# Fiona Apple and Chipotle channel Willy Wonka to slam factory farming



## Mucho Bocho (Sep 16, 2013)

Though some peeps here would enjoy this... For what its worth

http://www.youtube.com/watch?v=lUtnas5ScSE&feature=player_embedded


----------



## Crothcipt (Sep 16, 2013)

HMMM odd it won't play for me.


----------



## Justin0505 (Sep 16, 2013)

Cute, and a little preachy, but I love me some Fiona Apple. 

I knew that McDonalds was an early investor (which was a bit ironic), but according to the wiki, they totally divested:
"McDonald's invested approximately $360 million into Chipotle, and took out $1.5 billion."


----------



## ecchef (Sep 16, 2013)

[video=youtube;8Sp-VFBbjpE]https://www.youtube.com/watch?v=8Sp-VFBbjpE[/video]


----------



## Customfan (Sep 16, 2013)

Thanks for the link.... Good onez, Soylent green was an eye-opener for sure!:cool2:

Makes you wonder.....:angel2:


----------



## heirkb (Sep 16, 2013)

It's rare that I like an ad, but I liked that one. 
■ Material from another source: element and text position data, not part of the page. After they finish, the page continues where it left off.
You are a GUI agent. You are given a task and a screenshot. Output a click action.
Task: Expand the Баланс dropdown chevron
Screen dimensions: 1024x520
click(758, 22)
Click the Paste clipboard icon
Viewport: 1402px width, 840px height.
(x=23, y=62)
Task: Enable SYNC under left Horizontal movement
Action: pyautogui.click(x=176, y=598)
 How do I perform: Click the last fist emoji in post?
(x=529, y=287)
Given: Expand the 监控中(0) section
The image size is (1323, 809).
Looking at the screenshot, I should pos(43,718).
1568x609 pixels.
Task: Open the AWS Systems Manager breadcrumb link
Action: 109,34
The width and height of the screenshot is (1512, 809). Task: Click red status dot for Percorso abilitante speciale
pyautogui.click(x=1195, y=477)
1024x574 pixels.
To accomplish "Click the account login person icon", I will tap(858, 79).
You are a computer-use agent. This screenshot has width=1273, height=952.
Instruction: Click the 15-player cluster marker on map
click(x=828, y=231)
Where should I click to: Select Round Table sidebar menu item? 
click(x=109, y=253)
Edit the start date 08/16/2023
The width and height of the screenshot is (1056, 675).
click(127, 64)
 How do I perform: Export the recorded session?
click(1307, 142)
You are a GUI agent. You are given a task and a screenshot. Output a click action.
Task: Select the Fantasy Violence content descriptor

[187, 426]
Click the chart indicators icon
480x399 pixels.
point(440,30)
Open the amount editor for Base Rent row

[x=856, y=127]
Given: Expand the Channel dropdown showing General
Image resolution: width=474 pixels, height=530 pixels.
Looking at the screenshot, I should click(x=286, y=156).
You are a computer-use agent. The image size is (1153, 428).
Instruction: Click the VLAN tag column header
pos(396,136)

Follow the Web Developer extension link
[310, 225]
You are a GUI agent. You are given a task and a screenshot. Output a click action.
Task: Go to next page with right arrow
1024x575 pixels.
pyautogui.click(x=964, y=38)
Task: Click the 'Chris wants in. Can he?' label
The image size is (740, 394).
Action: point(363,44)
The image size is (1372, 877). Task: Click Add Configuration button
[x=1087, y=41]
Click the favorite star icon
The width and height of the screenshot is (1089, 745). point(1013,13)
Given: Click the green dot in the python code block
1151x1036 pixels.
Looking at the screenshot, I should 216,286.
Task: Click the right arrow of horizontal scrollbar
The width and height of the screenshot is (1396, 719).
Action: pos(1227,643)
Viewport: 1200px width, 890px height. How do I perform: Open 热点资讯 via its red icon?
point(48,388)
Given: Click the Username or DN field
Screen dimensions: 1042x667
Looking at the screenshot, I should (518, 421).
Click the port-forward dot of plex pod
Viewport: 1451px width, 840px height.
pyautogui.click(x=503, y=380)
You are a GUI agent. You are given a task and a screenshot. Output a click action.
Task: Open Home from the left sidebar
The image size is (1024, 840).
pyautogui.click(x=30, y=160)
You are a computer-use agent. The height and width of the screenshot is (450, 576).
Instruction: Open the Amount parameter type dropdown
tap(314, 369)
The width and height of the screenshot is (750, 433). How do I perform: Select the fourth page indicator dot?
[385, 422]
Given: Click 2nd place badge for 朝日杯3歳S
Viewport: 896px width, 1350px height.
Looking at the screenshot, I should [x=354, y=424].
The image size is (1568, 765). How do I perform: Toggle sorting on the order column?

So many people are reluctant to fully look these types of things in the face. I guess it's nice to pretend that it's only a problem for hippies. It's especially ironic to me when those are the same people who have children or grandchildren they claim to love above all else, because they believe in family values. The little ones in every family are the ones that are actually going to have to face the consequences of their parents/grandparents willful ignorance, regardless of whether they're the children of hippies in Berkeley or of die-hard anti-environmentalists in Montgomery, Alabama...now there's preachy...


----------



## stereo.pete (Sep 21, 2013)

I loved the video, thanks for sharing!


----------